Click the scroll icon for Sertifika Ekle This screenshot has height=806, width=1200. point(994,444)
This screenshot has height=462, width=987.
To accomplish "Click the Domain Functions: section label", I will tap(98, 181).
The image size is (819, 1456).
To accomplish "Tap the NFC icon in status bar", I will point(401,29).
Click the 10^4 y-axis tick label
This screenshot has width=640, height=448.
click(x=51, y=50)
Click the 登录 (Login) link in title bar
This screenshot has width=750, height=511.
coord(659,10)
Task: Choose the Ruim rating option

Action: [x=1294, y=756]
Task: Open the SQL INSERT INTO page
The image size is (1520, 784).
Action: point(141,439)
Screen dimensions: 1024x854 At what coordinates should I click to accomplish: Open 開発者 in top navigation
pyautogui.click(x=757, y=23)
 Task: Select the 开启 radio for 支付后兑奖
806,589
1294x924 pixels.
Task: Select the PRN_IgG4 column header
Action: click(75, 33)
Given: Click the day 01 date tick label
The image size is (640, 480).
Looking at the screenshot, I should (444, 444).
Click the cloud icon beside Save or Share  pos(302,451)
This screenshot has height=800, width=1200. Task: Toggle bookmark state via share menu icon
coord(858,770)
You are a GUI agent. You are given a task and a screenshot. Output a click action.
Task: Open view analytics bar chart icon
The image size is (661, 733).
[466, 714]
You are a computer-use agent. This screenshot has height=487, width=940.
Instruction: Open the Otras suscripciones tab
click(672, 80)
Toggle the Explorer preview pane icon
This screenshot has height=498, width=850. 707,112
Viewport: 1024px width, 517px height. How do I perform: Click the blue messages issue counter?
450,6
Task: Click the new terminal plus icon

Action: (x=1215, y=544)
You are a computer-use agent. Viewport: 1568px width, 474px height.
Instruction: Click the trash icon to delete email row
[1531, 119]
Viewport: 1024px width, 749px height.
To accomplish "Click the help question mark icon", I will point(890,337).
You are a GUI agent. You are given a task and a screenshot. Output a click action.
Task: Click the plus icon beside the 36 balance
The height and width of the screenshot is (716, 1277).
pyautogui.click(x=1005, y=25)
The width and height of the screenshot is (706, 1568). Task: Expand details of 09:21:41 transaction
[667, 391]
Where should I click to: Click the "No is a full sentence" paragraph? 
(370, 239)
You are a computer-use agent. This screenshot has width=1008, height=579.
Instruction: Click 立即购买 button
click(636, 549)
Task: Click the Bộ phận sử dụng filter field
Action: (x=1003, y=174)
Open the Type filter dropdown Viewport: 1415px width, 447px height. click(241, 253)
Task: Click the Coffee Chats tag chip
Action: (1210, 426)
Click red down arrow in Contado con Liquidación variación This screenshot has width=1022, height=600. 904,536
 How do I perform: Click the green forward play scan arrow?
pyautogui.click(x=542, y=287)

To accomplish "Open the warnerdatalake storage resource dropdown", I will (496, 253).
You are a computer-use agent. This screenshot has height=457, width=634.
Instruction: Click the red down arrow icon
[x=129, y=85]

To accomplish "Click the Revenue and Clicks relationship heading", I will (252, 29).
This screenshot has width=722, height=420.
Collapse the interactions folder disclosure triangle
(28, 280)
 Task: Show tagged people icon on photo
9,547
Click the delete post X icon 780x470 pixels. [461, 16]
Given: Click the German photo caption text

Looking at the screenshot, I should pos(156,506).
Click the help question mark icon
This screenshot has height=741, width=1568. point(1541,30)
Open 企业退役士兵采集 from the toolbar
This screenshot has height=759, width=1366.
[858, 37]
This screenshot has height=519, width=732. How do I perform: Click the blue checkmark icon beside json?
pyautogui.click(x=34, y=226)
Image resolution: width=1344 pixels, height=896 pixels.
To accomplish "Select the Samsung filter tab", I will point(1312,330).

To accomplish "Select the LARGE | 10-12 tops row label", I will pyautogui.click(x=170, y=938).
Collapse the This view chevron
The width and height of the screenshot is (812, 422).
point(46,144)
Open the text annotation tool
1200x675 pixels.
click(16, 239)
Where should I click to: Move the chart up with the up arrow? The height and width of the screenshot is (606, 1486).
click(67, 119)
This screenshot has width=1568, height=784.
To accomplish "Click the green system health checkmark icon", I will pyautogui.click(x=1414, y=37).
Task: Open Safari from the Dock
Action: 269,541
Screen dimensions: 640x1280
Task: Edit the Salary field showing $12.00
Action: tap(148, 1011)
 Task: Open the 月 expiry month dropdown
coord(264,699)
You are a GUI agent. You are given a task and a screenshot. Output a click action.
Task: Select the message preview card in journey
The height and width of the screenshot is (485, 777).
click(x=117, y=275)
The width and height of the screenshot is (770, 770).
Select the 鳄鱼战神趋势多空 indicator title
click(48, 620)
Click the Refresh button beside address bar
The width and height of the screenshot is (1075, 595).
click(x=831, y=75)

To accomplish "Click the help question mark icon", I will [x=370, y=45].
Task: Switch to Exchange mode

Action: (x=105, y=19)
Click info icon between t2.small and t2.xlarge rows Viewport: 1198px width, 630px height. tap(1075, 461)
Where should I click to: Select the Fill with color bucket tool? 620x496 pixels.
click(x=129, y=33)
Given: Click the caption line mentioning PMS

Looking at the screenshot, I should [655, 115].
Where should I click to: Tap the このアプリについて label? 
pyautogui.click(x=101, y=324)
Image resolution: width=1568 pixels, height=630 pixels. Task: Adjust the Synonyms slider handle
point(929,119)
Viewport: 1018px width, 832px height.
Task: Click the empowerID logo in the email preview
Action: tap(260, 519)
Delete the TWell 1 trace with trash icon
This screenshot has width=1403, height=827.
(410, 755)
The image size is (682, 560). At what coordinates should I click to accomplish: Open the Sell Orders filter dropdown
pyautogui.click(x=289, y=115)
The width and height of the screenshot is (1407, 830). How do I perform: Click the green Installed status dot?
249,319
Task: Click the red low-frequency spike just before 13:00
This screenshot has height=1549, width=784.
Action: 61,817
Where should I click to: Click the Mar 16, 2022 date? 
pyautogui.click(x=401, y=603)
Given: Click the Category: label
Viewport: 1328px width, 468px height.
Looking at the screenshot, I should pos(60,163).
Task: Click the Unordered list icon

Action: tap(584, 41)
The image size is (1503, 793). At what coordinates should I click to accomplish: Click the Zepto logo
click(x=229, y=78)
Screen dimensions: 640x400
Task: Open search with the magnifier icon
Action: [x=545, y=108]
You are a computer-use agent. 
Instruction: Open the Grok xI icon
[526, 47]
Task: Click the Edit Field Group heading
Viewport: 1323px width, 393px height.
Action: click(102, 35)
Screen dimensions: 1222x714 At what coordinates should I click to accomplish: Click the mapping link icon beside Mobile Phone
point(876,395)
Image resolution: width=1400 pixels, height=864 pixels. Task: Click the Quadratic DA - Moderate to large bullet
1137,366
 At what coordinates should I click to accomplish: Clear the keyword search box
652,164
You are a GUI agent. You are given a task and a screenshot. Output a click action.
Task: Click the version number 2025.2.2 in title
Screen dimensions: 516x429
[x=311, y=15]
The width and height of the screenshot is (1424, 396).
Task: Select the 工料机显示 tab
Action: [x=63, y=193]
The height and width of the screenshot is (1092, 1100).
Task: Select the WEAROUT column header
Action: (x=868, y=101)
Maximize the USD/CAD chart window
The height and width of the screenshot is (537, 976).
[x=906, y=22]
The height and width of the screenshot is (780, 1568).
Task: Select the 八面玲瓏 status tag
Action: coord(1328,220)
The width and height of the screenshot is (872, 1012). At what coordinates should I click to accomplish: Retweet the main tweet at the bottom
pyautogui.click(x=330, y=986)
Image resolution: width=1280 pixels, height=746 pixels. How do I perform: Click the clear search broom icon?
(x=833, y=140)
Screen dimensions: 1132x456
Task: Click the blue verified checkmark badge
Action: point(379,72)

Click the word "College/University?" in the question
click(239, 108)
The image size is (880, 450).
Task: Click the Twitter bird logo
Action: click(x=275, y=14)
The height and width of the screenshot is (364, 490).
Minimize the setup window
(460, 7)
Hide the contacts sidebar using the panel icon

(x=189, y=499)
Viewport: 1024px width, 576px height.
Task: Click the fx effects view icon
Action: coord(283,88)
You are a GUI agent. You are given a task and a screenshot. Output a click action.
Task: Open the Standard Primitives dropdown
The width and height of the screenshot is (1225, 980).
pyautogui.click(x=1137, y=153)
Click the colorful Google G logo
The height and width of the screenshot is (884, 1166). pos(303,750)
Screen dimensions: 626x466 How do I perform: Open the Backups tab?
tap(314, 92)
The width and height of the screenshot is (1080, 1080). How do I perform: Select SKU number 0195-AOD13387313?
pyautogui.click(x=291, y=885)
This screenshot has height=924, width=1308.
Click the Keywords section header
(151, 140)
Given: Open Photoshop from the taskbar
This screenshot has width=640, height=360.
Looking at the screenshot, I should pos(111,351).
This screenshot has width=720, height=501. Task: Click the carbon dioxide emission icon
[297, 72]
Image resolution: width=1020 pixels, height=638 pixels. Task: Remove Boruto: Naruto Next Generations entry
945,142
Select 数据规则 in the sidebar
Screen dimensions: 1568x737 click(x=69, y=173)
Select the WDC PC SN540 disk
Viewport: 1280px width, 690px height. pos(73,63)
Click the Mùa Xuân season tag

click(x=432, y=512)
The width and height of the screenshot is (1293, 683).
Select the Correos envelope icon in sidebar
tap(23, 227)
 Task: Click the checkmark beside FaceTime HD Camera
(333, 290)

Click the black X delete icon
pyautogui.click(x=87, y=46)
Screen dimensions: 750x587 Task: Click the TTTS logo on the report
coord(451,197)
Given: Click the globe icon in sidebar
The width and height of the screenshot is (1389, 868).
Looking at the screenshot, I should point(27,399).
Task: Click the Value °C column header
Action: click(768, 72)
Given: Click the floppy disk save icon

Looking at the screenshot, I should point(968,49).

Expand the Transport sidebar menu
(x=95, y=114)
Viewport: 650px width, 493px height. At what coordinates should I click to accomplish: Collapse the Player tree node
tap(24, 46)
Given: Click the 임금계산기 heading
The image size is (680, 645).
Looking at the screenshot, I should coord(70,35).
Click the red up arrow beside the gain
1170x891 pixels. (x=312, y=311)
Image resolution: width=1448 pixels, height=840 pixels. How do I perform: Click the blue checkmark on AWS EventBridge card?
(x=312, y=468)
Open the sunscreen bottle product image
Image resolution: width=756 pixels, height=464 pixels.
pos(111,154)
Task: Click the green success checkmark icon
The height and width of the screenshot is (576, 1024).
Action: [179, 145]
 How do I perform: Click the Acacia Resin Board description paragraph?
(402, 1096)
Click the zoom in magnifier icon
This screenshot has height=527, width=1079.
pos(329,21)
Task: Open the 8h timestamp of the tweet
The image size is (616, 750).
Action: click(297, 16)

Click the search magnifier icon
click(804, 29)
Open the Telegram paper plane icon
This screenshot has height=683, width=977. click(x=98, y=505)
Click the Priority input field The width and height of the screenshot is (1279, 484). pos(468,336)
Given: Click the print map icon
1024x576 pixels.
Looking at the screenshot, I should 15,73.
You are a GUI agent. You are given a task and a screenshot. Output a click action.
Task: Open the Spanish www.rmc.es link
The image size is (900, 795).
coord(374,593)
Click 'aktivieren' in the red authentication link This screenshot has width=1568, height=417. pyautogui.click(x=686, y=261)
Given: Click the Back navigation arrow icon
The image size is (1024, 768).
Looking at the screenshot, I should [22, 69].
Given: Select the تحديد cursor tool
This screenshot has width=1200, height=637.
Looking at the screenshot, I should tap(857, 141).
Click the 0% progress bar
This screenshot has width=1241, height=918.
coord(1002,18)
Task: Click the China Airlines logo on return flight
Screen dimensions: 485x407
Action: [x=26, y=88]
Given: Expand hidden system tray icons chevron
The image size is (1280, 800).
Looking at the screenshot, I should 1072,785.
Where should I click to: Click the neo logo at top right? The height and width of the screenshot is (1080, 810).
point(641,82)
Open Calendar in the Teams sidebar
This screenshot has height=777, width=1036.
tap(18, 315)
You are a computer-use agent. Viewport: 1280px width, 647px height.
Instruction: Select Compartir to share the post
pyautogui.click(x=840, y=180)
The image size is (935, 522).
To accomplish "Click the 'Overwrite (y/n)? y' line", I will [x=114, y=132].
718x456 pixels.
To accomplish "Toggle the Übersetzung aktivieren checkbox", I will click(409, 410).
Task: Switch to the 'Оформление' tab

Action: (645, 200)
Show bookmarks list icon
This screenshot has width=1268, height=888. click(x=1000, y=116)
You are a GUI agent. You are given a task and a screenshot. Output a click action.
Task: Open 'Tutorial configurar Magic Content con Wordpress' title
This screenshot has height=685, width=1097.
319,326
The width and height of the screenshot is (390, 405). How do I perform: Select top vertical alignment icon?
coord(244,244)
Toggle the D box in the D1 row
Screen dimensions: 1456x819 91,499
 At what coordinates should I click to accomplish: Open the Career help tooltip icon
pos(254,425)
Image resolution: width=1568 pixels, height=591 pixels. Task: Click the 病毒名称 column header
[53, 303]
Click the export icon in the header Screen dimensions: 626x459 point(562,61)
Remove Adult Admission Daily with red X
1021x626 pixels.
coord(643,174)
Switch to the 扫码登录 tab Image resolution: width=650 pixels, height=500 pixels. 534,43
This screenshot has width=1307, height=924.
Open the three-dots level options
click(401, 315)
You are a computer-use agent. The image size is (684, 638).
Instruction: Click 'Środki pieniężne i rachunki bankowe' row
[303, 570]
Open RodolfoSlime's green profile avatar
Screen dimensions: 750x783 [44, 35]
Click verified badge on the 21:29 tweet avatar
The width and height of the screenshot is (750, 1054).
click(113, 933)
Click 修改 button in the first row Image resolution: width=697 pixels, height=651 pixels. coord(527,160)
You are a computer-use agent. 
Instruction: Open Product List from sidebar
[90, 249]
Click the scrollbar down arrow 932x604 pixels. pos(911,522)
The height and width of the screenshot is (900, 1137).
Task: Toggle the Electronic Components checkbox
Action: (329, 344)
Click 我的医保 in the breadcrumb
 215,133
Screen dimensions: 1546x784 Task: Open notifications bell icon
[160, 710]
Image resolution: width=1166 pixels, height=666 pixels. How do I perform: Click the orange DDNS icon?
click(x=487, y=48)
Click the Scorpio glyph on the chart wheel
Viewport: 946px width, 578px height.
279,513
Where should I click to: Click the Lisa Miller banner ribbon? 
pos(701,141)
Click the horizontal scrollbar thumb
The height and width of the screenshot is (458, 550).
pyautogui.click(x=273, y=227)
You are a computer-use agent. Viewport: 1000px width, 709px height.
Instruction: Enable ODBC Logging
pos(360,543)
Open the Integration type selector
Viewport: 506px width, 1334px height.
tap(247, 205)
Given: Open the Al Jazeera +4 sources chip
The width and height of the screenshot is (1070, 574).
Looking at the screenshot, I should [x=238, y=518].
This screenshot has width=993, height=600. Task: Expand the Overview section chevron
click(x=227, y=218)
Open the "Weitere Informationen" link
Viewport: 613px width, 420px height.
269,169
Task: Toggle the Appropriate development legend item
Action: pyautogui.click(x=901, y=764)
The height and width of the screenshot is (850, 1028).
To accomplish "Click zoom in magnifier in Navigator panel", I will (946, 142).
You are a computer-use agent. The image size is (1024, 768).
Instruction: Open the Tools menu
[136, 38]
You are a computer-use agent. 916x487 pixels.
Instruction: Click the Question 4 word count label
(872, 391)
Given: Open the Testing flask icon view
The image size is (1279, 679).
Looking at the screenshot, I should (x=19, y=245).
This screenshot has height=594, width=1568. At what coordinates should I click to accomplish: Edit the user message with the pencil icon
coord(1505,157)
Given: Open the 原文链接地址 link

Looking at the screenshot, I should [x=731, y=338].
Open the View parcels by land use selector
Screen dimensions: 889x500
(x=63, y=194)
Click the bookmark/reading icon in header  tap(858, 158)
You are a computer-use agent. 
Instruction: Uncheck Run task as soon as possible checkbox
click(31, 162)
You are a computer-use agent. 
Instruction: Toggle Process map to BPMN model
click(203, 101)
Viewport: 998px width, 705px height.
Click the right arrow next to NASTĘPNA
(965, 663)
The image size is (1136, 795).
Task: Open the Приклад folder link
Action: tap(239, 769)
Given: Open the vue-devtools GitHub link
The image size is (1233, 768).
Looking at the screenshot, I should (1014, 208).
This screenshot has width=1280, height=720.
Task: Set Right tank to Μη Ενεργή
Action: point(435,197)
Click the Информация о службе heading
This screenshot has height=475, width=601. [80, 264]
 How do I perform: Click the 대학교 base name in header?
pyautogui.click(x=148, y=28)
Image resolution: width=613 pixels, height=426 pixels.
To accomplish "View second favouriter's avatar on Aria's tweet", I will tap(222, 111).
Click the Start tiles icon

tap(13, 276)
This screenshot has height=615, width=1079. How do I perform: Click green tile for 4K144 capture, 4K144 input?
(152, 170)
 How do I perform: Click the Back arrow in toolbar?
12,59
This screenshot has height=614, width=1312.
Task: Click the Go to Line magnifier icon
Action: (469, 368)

### WHAT THE TASK REQUIRES
Start with the line above that contains "Viewport: 506px width, 1334px height." and stop after the line that contains "Given: Open the Testing flask icon view". Output those lines exactly, and only those.

### RESPONSE FOR THIS EXERCISE
Viewport: 506px width, 1334px height.
tap(247, 205)
Given: Open the Al Jazeera +4 sources chip
The width and height of the screenshot is (1070, 574).
Looking at the screenshot, I should [x=238, y=518].
This screenshot has width=993, height=600. Task: Expand the Overview section chevron
click(x=227, y=218)
Open the "Weitere Informationen" link
Viewport: 613px width, 420px height.
269,169
Task: Toggle the Appropriate development legend item
Action: pyautogui.click(x=901, y=764)
The height and width of the screenshot is (850, 1028).
To accomplish "Click zoom in magnifier in Navigator panel", I will (946, 142).
You are a computer-use agent. The image size is (1024, 768).
Instruction: Open the Tools menu
[136, 38]
You are a computer-use agent. 916x487 pixels.
Instruction: Click the Question 4 word count label
(872, 391)
Given: Open the Testing flask icon view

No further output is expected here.